Records contained in a dataset
━━━━━━━━

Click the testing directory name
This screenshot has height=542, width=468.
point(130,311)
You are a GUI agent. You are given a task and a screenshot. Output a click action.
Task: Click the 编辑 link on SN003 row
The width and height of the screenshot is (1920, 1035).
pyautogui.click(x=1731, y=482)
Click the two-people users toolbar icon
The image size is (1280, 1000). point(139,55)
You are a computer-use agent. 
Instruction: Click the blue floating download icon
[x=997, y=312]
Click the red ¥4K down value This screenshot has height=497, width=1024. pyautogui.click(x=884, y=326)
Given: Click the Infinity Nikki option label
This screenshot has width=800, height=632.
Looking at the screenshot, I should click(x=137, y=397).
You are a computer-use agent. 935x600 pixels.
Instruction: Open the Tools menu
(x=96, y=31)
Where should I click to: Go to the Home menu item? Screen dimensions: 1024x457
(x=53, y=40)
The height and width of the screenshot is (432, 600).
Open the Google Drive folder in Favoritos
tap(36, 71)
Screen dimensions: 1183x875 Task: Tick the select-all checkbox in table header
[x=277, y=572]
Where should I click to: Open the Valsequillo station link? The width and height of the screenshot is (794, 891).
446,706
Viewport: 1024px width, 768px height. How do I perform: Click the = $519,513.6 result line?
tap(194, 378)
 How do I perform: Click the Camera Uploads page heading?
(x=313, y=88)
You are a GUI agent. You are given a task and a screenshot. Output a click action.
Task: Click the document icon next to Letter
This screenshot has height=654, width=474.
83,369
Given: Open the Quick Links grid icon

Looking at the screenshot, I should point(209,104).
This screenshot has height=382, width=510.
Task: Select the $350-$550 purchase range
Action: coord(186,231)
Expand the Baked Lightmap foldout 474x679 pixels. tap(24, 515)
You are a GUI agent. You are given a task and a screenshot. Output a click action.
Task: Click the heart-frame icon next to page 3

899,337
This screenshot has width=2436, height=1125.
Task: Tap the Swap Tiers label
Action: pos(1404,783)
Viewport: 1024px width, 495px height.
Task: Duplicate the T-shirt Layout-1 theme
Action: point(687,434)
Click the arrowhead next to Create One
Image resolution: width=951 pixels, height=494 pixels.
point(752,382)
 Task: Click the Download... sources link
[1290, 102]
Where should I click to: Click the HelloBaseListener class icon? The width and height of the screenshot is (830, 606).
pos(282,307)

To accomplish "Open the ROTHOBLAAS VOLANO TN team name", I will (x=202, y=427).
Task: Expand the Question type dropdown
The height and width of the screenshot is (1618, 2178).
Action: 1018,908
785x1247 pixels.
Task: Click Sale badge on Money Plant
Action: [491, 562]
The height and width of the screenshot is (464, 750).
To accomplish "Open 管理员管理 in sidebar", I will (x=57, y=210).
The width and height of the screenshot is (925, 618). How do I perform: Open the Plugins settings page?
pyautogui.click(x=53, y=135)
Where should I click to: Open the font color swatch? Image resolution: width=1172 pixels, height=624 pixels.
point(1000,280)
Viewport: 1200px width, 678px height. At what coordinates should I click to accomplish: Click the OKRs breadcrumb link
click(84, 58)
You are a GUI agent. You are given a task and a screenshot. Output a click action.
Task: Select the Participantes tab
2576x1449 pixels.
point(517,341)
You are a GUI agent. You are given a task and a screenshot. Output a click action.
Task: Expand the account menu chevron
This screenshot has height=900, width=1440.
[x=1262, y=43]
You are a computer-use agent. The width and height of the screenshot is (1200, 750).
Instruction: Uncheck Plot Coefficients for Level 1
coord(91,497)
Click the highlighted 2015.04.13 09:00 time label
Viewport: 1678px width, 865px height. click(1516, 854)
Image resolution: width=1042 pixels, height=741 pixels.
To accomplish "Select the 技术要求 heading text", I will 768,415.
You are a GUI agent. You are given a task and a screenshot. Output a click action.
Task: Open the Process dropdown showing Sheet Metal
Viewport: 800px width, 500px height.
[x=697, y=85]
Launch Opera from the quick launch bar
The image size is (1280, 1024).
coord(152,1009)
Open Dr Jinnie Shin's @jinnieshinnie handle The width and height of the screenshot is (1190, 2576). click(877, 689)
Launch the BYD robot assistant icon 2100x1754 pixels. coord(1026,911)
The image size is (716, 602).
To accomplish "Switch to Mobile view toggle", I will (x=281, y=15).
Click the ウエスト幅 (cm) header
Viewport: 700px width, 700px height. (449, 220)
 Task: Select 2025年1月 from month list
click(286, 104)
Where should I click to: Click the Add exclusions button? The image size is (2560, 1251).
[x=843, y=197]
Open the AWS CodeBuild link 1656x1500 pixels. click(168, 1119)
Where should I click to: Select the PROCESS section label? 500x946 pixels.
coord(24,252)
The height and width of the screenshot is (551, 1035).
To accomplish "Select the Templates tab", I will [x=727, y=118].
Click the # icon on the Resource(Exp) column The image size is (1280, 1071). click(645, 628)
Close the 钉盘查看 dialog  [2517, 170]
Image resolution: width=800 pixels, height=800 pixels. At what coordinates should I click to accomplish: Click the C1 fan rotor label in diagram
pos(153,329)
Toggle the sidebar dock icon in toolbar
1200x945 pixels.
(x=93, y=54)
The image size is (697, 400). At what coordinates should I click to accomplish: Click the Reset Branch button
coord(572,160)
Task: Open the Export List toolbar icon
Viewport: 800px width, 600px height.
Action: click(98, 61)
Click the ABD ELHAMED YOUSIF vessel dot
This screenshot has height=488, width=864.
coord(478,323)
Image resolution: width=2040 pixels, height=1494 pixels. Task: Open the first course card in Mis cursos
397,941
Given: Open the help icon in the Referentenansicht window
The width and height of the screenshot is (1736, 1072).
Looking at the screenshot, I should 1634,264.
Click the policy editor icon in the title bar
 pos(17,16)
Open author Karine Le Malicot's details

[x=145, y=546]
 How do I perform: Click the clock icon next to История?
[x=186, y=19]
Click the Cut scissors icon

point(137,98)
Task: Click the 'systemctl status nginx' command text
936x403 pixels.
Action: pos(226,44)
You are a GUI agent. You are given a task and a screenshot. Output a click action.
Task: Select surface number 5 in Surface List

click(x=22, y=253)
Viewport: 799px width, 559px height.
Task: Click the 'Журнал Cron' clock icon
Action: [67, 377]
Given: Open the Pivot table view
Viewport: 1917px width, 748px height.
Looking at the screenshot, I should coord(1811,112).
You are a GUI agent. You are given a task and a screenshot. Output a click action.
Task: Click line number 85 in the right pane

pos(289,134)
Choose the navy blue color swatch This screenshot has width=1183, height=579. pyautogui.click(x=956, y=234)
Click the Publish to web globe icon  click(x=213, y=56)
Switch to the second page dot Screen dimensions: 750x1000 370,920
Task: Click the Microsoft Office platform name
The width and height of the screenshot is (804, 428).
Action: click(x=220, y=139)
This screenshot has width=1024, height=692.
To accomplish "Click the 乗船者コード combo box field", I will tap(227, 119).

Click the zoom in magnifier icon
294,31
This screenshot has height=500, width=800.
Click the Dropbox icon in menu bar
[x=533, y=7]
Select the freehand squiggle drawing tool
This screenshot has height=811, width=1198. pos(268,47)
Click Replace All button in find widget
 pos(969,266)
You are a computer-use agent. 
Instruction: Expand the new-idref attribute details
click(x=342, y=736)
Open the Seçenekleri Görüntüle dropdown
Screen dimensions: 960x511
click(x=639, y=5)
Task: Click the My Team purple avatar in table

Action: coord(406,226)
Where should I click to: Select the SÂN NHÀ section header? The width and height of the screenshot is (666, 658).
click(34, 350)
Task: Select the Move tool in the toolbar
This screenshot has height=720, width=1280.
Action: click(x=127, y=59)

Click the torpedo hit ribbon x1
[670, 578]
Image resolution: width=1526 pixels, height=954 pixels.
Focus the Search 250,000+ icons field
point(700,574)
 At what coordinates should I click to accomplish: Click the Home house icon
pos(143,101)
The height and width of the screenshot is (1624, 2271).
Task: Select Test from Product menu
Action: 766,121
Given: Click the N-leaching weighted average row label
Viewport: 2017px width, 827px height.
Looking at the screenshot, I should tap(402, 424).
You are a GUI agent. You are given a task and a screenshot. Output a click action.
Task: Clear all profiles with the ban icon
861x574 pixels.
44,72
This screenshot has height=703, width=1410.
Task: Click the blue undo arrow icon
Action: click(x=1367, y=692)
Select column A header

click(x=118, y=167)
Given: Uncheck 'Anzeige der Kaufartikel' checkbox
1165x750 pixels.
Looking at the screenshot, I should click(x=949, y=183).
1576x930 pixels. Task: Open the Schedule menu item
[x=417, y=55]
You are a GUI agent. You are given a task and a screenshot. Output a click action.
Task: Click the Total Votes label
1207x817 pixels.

━━━━━━━━

Goal of the exercise
Repeat the lines of the data above that begin with the line containing "Where should I click to: Go" and end with the line containing "point(752,382)", including both of those lines.

Full answer
Where should I click to: Go to the Home menu item? Screen dimensions: 1024x457
(x=53, y=40)
The height and width of the screenshot is (432, 600).
Open the Google Drive folder in Favoritos
tap(36, 71)
Screen dimensions: 1183x875 Task: Tick the select-all checkbox in table header
[x=277, y=572]
Where should I click to: Open the Valsequillo station link? The width and height of the screenshot is (794, 891).
446,706
Viewport: 1024px width, 768px height. How do I perform: Click the = $519,513.6 result line?
tap(194, 378)
 How do I perform: Click the Camera Uploads page heading?
(x=313, y=88)
You are a GUI agent. You are given a task and a screenshot. Output a click action.
Task: Click the document icon next to Letter
This screenshot has height=654, width=474.
83,369
Given: Open the Quick Links grid icon

Looking at the screenshot, I should point(209,104).
This screenshot has height=382, width=510.
Task: Select the $350-$550 purchase range
Action: coord(186,231)
Expand the Baked Lightmap foldout 474x679 pixels. tap(24, 515)
You are a GUI agent. You are given a task and a screenshot. Output a click action.
Task: Click the heart-frame icon next to page 3

899,337
This screenshot has width=2436, height=1125.
Task: Tap the Swap Tiers label
Action: pos(1404,783)
Viewport: 1024px width, 495px height.
Task: Duplicate the T-shirt Layout-1 theme
Action: point(687,434)
Click the arrowhead next to Create One
Image resolution: width=951 pixels, height=494 pixels.
point(752,382)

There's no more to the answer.